▶ **TASK INSTRUCTIONS**
a) According to the post on scaling for humans, a lecture from which course supplied the example that the author reuses?
b) Please pick up the post on scaling for humans from the point where it stops, and keep its voice.

▶ **SUPPLIED TEXT**
-=-=-
Scaling for Humans

included in data

2017-09-16 668 words 4 minutes

Contents

Erik Meijer¹ in one of his lecture² of the Functional Program Design in Scala course uses a so terrible example that I wanted to write it down. He used it to introduce reactive programming in Scala through the use of a Future[T] monad. But this is not the topic I want to talk about here. I just want to highlight, by reusing his example, the concept of scaling for humans.

The example taken is a chunk of code using sockets and so making calls over the network. The call to read data from memory and to send a packet over the network will not obviously take the same time. But we do not exactly know how much.

val packet = socket.readFromMemory()
// block for ...?
val confirmation = socket.sendToEurope(packet)
// block for ...?

To help us performing duration estimation, let’s have a look to a table of approximate timing for various operations on a typical PC expressed in nanoseconds³.

+-------------------------------------+----------+
| operation                           |   timing |
|-------------------------------------+----------|
| fetch from L1 cache memory          |      0.5 |
| branch misprediction                |        5 |
| fetch from L2 cache memory          |        7 |
| Mutex lock/unlock                   |       25 |
| fetch from main memory              |      100 |
| send 2K bytes over 1Gbps network    |    20000 |
| read 1MB sequentially from memory   |   250000 |
| fetch from new disk location (seek) |    8e+06 |
| read 1MB sequentially from disk     |    2e+07 |
| send packet US to Europe and back   |  1.5e+08 |
+-------------------------------------+----------+

First insight, but with time expressed in nanosecond (1/1,000,000,000 sec), it’s not easy to make the difference since as humans we are not able to evaluate what each value represents quite well. So well, the program will block a first time for 50,000 ns then, when sending a packet over the network, for 150,000,000 ns. It’s not a problem, no? So this does not help so much, at least immediately without an analysis.
-=-=-
▶ **GIVEN ENTRIES**
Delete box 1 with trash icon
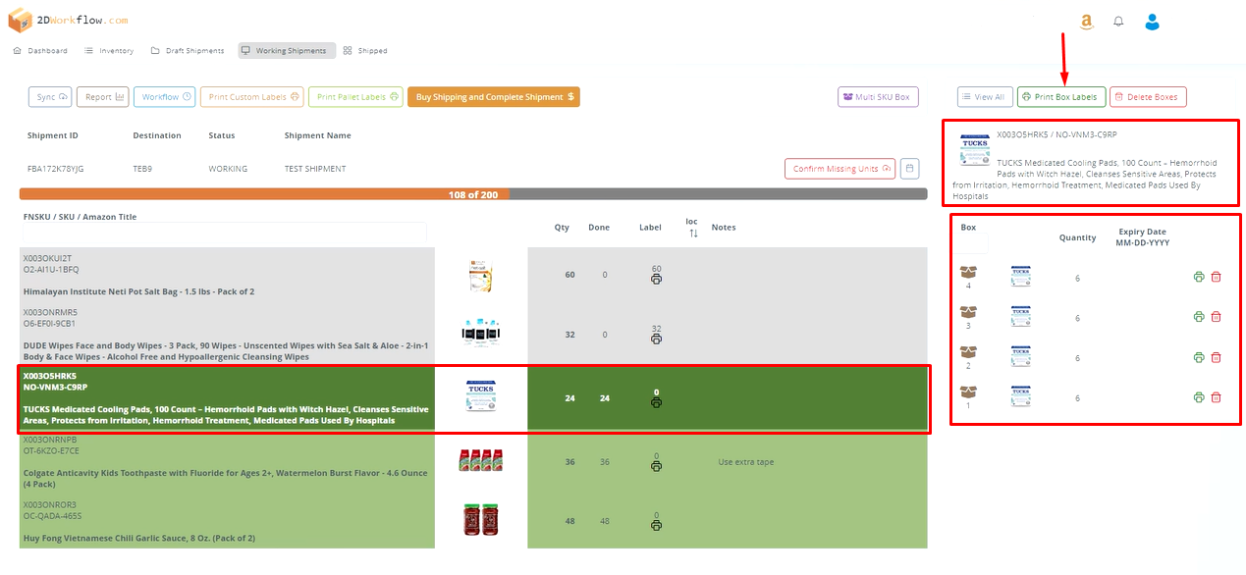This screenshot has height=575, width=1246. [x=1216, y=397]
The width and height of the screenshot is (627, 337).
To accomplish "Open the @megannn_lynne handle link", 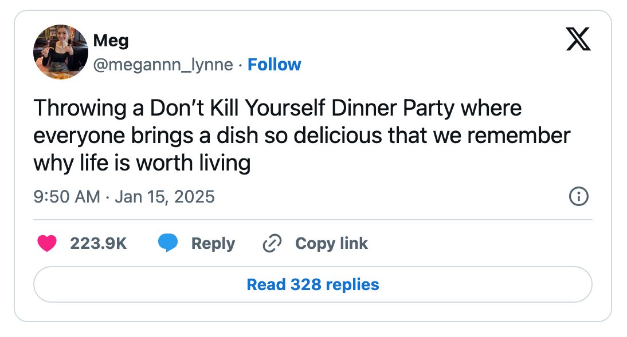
-=-=-
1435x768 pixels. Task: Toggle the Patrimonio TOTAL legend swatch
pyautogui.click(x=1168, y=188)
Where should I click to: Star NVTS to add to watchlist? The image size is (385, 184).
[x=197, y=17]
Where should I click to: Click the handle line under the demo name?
-=-=-
▶ **RESPONSES TO THE TASKS**
a) Functional Program Design in Scala.

b)
val packet = socket.readFromMemory()
// block for 50,000 ns
val confirmation = socket.sendToEurope(packet)
// block for 150,000,000 ns

To realize what it means let’s translate from computer scale (nanoseconds) to human scale (seconds) by applying a straightforward rule.

1 nanosecond => 1 second

Now we have to represent the time according to proper unit we use all the day long: seconds, minutes, hours, days, months and years. I will do that in Python by simply using the humanize.naturaltime function to convert values stored in a DataFrame. It’s part of package I’ve already used in a previous article⁴: humanize.

# True is for future=True
df['timing'] = df['timing'].apply(humanize.naturaltime, args=(True,))

+-------------------------------------+---------------------+
| operation                           | timing              |
|-------------------------------------+---------------------|
| fetch from L1 cache memory          | now                 |
| branch misprediction                | 5 seconds from now  |
| fetch from L2 cache memory          | 7 seconds from now  |
| Mutex lock/unlock                   | 25 seconds from now |
| fetch from main memory              | a minute from now   |
| send 2K bytes over 1Gbps network    | 5 hours from now    |
| read 1MB sequentially from memory   | 2 days from now     |
| fetch from new disk location (seek) | 3 months from now   |
| read 1MB sequentially from disk     | 7 months from now   |
| send packet US to Europe and back   | 4 years from now    |
+-------------------------------------+---------------------+

It’s pretty clear now! We can visualize immediately–without any computation–the difference between the time required for each operation. Thus, by seeing that the code will block for something like 3 days and then 5 years in human time we immediately realize that it will last a very long time at computer scale and that we should better do something to handle it properly.

val packet = socket.readFromMemory()
// block for 3 days
val confirmation = socket.sendToEurope(packet)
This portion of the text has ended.